Figure 5.

Silencing of Lsh in embryonic stem cells results in loss of de novo methylation. (A) Western analysis: nuclear extracts from two ES cell lines (#1 and #2 both received the same construct) stably expressing a silencing vector for Lsh (siLsh) were examined by Western analysis using specific antibodies against Lsh, Dnmt3a, Dnmt3b, Chd4 or PCNA as control.

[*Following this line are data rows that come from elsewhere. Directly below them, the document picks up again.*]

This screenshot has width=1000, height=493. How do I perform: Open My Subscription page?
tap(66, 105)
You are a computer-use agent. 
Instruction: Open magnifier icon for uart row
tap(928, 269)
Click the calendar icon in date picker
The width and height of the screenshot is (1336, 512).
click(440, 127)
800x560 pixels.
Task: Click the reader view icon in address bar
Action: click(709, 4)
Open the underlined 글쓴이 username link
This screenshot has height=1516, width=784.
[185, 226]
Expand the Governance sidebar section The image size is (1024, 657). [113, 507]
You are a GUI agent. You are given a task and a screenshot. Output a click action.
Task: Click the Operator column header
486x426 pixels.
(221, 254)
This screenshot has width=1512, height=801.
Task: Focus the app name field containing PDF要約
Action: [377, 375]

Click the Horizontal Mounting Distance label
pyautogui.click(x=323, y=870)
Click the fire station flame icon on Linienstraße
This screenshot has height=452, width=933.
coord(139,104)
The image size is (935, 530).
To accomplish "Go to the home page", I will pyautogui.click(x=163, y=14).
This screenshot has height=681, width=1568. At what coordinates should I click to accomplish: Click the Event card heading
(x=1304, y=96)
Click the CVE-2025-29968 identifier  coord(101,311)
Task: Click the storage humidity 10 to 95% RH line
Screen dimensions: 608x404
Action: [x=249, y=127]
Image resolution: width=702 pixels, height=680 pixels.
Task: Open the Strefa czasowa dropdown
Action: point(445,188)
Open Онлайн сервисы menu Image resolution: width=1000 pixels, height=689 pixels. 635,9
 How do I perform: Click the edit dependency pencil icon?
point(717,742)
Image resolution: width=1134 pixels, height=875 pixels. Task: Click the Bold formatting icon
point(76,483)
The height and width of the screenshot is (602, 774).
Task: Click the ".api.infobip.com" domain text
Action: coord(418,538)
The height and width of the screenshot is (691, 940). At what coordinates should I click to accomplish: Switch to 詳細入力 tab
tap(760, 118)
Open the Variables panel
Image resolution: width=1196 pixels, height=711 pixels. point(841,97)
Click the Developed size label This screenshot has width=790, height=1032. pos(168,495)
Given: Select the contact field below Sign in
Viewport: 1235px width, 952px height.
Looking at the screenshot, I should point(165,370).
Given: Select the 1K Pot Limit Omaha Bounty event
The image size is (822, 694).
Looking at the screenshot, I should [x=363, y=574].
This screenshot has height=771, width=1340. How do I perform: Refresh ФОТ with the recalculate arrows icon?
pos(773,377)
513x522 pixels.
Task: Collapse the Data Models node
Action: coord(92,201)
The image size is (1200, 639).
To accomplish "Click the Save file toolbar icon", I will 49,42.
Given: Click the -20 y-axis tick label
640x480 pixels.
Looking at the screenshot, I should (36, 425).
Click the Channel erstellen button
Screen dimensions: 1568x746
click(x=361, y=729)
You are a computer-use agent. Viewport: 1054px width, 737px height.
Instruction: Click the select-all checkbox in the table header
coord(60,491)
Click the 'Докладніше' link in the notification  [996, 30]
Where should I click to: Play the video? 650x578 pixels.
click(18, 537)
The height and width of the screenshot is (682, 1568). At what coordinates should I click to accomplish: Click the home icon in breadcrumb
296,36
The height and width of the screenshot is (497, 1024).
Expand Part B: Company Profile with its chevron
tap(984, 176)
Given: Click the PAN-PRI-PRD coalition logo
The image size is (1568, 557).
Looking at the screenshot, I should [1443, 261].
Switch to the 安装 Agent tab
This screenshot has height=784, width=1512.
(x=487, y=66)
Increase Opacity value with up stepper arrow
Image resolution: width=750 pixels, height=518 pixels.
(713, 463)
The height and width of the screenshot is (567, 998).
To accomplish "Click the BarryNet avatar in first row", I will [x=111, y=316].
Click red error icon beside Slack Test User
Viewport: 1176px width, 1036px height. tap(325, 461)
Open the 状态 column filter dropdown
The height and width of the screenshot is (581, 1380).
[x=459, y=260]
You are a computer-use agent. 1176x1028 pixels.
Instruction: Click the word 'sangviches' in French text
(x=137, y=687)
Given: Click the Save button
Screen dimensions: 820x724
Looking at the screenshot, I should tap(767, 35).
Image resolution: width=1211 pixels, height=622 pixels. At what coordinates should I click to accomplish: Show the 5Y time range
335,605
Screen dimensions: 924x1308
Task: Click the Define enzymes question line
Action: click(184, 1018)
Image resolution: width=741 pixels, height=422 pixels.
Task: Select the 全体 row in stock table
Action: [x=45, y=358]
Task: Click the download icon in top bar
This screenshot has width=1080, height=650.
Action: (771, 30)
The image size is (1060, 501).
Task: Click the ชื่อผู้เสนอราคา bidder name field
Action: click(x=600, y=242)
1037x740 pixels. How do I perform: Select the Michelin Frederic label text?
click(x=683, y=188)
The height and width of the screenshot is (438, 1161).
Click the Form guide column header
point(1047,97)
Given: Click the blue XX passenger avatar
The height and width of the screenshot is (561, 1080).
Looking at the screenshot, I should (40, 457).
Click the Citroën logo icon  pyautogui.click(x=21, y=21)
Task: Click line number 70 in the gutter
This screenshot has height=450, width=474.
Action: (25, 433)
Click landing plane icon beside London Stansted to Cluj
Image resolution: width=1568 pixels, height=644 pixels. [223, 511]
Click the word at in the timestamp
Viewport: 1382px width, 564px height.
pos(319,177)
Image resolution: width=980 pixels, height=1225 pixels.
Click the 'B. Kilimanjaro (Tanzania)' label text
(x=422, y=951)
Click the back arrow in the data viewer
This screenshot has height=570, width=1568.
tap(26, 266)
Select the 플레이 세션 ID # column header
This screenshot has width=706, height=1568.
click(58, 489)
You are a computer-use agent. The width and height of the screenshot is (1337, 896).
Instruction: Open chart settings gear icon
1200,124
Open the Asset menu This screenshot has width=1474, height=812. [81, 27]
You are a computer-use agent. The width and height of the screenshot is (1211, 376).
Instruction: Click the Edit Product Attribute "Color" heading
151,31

A scrambled sequence serves as the siRNA vector control. (B) Southern blot analysis: genomic DNA derived from two siLsh ES cell lines, an ES cell control, Lsh−/− MEFs, and Lsh+/+ MEF cells was digested with HpaII (H) or MspI (M), blotted, and probed for minor satellite sequence using the probe MR150. (C) RT–PCR analysis: siLsh ES cells were infected with the retroviral vector pMSCV-hGFP and after the indicated time points (24, 48, 72 h) RNA was extracted, reverse transcribed and analyzed by PCR for expression of GFP. β-Actin serves as a control. (D) FACS analysis: 72 h after retroviral infection of siLsh and control ES cells GFP expression was measured by FACS analysis. (E) Methylation-sensitive PCR: genomic DNA derived from the siLsh and control ES cells 3 days after retroviral infection was digested with HpaII or MspI and subjected to PCR analysis with the indicated primer pairs. (F) Real time-PCR analysis: as in (E), HpaII digested genomic DNA was subjected to real time-PCR using P11/P12. The right panel shows the internal control reaction with primers P7/P8.